During the 2021-2022 school year, Children’s Funding Project partnered with Boston Public Schools Department of Early Childhood to develop a cost model to inform the district’s and city’s funding of universal preschool classrooms in community-based child care centers. Cost modeling is one part of the strategic public financing process. The act of developing the cost model and engaging with community members and universal preschool providers in Boston allowed us to develop a new funding formula for universal preschool that supports high-quality learning and stabilizes classrooms. The new hybrid funding approach—which the district implemented for the 2022-2023 school year—provides programs with base-level per-classroom funding as well as additional funding allocated per child. This new approach represents an exciting method for solving early childhood funding challenges that communities and states across the country are facing. Our work with Boston Public Schools supports our efforts to build a movement among state and local leaders and advocates to increase equitable funding for services and programs for children and youth.

A New Approach to Program Funding

Since 2019, Boston Universal Pre-K (UPK) has offered free preschool to all 4-year-olds who live within city limits. It expanded in 2021 to serve 3-year-olds. Boston Public Schools administers the program and provides preschool services both in public school buildings and in community-based child care organizations to ensure enough capacity across the city and to provide more family choice.

While community-based child care organizations have increased access to Boston’s quality UPK program, it became apparent from feedback from UPK partner organizations that the structure and amount of the city’s original funding formula used to support these classrooms was insufficient. Initially, Boston Public Schools gave UPK providers $11,000 per child. This funding was heavily restricted and inadequate. Moreover, the original per-child funding model only funded six and one-half hours of care per day for 180 days per year, even though community-based child care organizations generally operate 10 hours per day year-round. At the same time, not all children in the Boston UPK program have access to a state child care subsidy to afford the additional care beyond the core six and one-half hour day (including before-school, after-school, and summer care—commonly known as wraparound care).
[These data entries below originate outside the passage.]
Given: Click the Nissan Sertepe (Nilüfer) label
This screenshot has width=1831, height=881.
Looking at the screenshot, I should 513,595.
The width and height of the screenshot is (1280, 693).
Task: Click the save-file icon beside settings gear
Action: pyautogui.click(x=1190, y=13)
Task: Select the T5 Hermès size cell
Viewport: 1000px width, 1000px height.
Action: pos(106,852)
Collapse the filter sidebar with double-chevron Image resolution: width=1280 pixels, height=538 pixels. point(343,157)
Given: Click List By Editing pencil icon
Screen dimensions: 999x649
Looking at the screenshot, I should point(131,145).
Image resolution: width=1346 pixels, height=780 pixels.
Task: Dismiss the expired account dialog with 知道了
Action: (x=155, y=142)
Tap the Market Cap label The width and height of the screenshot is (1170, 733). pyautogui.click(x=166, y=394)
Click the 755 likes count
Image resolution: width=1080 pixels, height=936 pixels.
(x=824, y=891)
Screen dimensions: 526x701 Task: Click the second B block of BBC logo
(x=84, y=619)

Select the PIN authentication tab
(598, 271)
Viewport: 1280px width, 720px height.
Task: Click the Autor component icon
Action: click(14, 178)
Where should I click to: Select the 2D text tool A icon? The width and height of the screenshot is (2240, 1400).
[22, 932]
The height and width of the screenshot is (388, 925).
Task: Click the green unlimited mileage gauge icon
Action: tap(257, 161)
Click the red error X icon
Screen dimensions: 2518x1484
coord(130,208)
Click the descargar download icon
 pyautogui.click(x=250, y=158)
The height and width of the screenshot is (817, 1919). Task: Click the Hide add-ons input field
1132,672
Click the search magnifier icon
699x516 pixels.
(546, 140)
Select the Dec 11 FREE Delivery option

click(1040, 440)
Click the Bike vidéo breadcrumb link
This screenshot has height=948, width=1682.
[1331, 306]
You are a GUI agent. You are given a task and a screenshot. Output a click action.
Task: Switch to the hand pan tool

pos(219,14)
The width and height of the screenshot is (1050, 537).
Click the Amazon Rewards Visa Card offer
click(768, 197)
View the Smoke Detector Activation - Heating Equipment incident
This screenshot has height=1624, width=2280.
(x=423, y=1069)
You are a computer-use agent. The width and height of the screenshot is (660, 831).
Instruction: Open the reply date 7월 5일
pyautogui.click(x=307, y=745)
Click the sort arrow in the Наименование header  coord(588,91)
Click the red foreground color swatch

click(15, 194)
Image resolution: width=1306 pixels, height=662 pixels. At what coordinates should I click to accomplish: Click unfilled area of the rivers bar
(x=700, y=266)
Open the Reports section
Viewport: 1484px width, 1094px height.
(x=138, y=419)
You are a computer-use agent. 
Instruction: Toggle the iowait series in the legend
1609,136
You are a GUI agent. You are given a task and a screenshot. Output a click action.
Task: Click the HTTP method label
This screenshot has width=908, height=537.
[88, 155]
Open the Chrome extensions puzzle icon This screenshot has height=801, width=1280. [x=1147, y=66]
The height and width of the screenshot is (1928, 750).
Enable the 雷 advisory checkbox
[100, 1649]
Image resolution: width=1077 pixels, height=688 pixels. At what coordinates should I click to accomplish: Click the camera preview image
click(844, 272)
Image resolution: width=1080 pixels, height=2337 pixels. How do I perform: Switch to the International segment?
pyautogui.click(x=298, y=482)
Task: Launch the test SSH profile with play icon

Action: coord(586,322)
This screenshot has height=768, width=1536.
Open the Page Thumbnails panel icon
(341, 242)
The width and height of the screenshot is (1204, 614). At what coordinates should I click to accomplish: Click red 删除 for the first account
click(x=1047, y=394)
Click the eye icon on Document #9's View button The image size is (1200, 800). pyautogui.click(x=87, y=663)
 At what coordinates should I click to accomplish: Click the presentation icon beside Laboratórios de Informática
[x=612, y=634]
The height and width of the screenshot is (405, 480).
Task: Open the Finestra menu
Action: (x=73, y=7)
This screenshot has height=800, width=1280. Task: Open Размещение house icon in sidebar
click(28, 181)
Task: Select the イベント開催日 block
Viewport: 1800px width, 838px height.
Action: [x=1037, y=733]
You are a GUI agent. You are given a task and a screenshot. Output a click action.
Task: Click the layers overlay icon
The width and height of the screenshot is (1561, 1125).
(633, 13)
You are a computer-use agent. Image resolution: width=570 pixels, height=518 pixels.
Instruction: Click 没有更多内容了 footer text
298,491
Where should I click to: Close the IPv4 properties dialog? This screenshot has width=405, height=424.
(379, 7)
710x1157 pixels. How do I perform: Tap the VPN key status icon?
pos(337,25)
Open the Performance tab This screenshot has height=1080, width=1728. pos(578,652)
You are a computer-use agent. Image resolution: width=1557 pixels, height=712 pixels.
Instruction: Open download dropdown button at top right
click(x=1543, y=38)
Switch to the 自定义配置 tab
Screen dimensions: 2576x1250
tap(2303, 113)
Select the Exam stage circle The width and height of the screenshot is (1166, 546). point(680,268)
Recognizing that the funding model was no longer sustainable for community-based child care organizations, Boston Public Schools Department of Early Childhood partnered with us to create a cost model to understand the true cost of implementing the preschool program and to explore ways to create a more stable funding structure. School district staff and Children’s Funding Project convened an 18-member working group over the course of seven months. The working group engaged all invested partner groups including community-based UPK provider leadership, members of the UPK Advisory Committee, and the Early Childhood Family Council.

The resulting cost model disaggregated program costs to expose the differences based on the length of the program day, school year versus full year care, and per-child and per-classroom costs. To build stability and quality, Boston Public Schools used this information to develop a new hybrid funding model for its Boston UPK classrooms located in community-based programs, which the district implemented for the 2022-2023 school year.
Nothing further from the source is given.